PBS (Wed., May 7, 9 p.m. ET)
Emotional, unpredictable and not especially humble, Jack Paar was one of the most fascinating figures on television between 1957, when he began a five-year run as host of The Tonight Show (renamed The Jack Paar Show during his reign), and 1965, when he ended a three-year run on the weekly Jack Paar Program. In contrast to the practiced jollity of Jay Leno or the practiced irony of David Letterman, Paar was known for spontaneous self-revelation. Veteran director Hal Gurnee, who worked with Paar and later Letterman, sums up the Paar style on this two-hour American Masters tribute: “If it’s on his mind, it’s got to be on the screen.”

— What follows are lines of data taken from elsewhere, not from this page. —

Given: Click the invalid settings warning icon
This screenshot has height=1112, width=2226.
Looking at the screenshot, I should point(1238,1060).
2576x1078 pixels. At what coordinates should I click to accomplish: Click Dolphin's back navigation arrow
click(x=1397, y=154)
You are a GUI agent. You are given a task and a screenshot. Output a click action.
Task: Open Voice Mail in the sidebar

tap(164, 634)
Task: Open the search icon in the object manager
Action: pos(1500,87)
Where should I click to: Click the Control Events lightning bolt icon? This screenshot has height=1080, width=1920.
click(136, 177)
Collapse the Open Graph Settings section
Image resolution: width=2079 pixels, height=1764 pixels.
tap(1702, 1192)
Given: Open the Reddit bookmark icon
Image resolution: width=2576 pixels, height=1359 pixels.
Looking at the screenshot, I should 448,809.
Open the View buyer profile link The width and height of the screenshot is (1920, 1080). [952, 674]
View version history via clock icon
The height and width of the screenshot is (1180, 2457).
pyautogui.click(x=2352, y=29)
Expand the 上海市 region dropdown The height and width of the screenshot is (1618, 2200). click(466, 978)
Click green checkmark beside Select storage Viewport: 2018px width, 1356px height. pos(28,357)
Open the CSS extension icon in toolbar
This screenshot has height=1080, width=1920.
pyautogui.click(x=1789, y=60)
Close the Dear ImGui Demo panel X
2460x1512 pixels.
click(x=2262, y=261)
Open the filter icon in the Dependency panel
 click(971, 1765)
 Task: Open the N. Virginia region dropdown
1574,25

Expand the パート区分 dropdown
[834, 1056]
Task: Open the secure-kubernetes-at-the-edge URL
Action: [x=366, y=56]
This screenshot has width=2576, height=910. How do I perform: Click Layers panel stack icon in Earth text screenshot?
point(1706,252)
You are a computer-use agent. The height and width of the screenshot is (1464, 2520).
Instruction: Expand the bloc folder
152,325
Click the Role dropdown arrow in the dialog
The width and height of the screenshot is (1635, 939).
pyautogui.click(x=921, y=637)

Although Gurnee, writer Paul Keyes and announcer Hugh Downs contribute interesting reminiscences, only Bill Cosby looks back at the old show from a guest’s perspective. There’s a need for more voices here, including a Paar critic or two. The subject, now 79, does his talking in a theater seat a Little distance from the camera, as if he were just visiting a medium he once owned. Still, the many clips transport us to the time when Paar personified must-see TV on NBC, with his rambling, personal monologues as well as free-flowing conversation that proved the loquacious host was also a superior listener. Discreetly unmentioned is Paar’s ill-starred ABC comeback in 1973.